▶ _EXERCISE REQUIREMENTS_
In the entries below, which lines run from the one containing "Click the scroll-to-top arrow button" to the one containing "2123x1202 pixels."? Copy exactly those lines, ends included, and no others.

▶ _EXTRACTED ENTRIES_
__________________________________________________

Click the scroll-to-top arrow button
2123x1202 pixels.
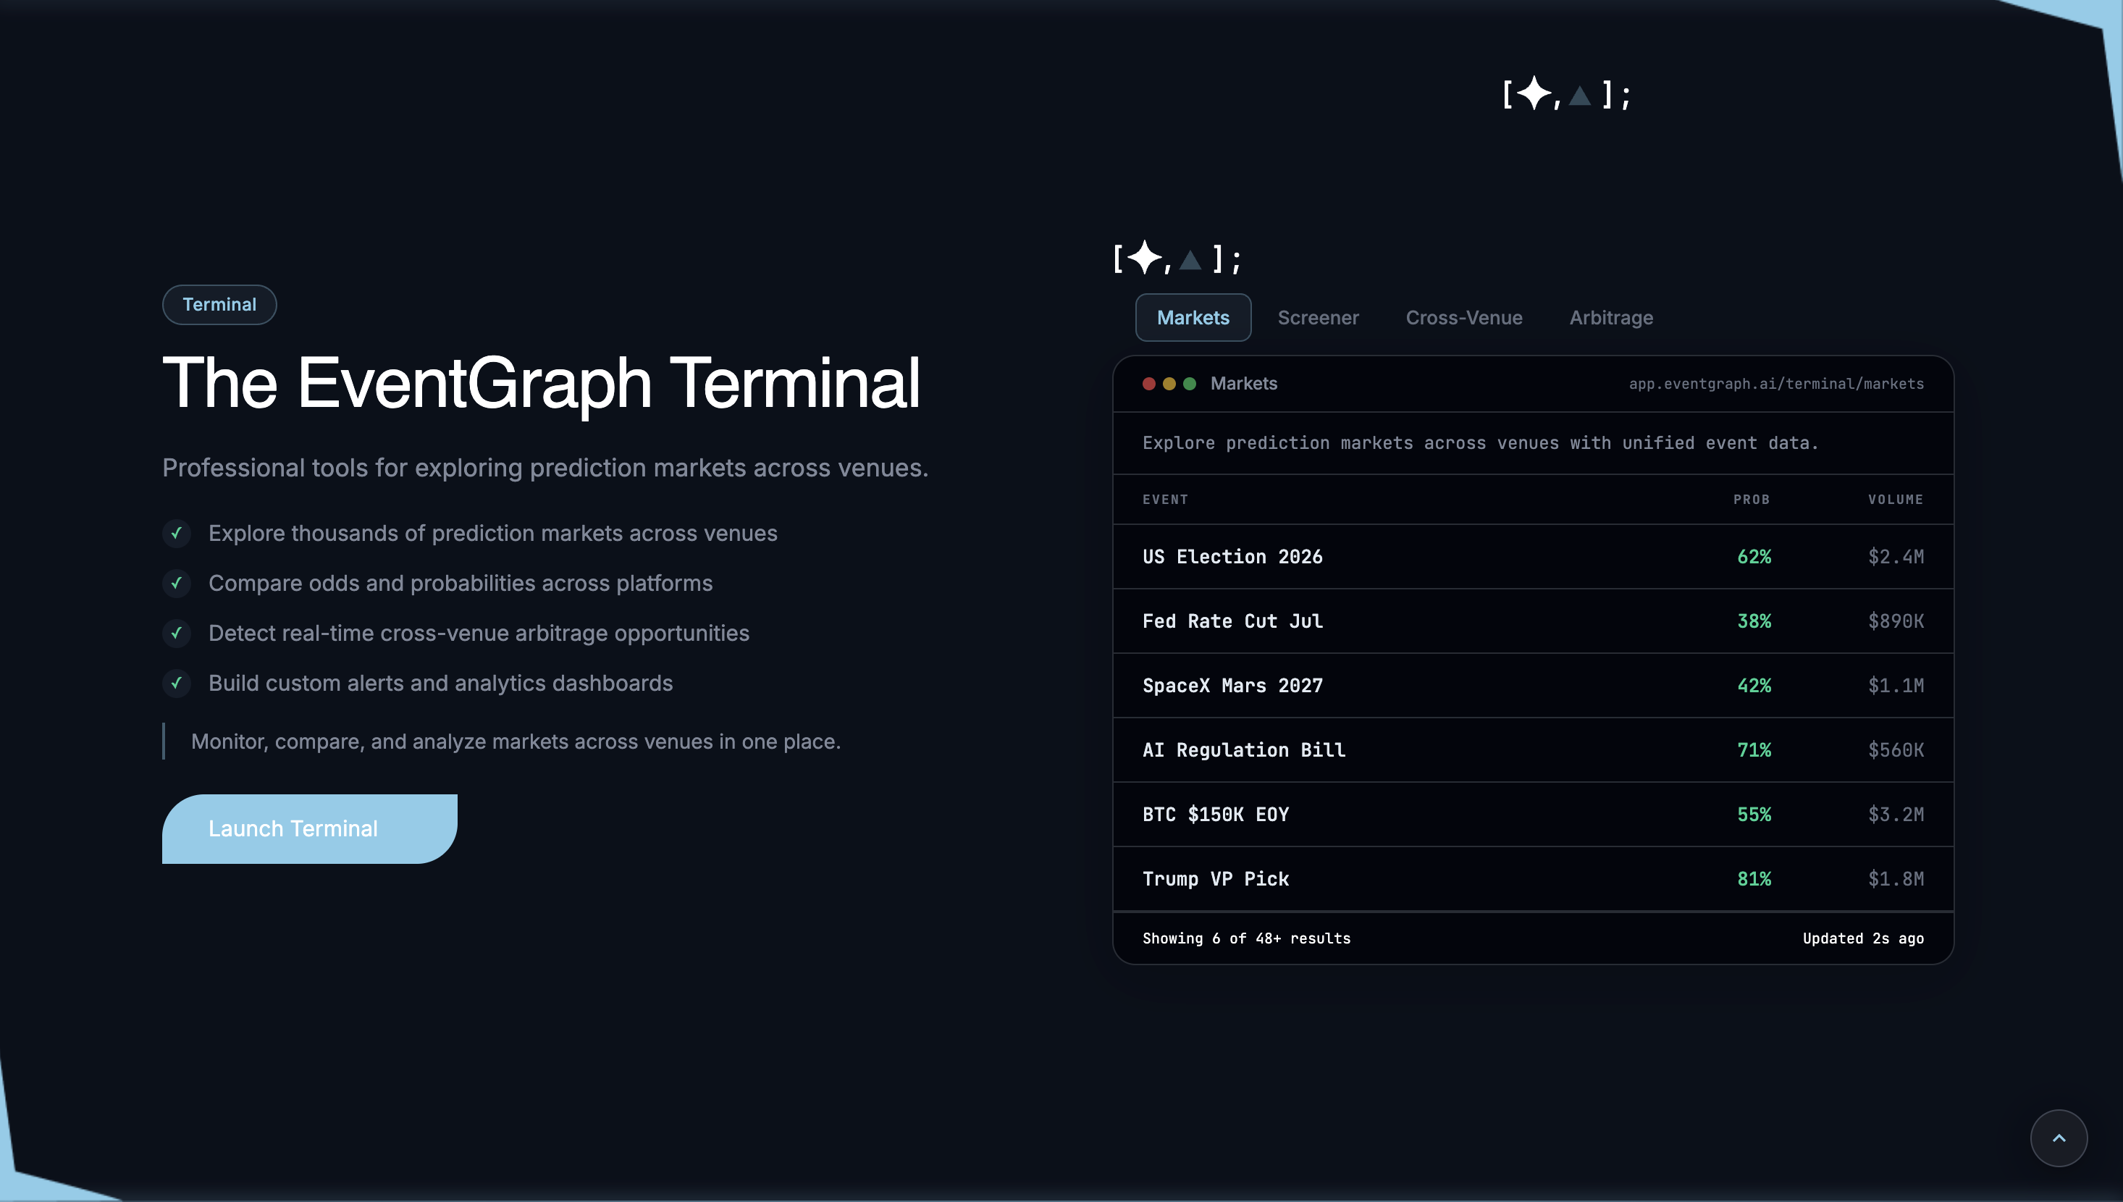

__________________________________________________

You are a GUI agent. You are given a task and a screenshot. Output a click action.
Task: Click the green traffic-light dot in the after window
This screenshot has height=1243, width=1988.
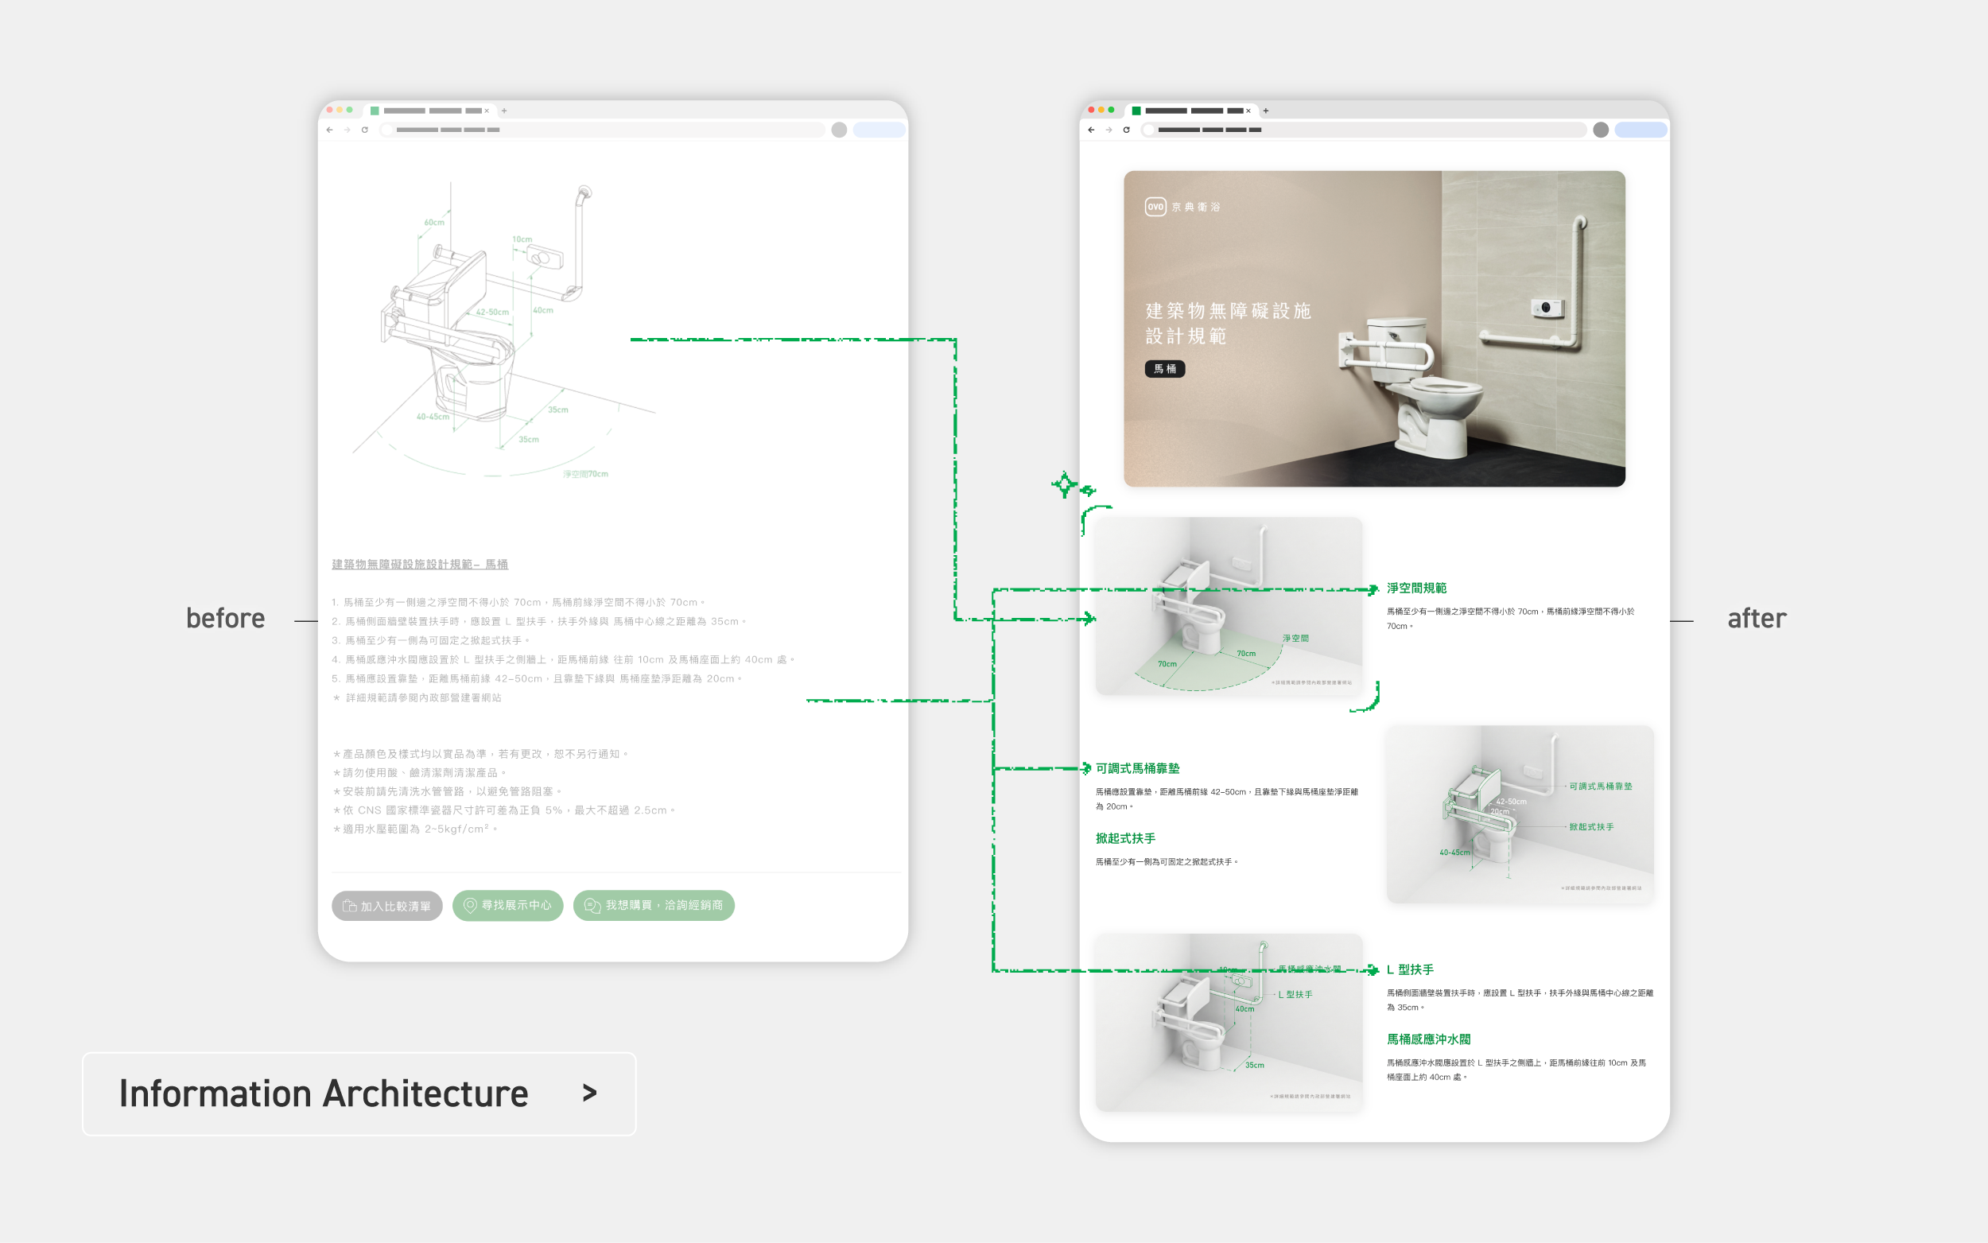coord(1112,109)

__________________________________________________

▶ _THE ANSWER_
Click the scroll-to-top arrow button
2123x1202 pixels.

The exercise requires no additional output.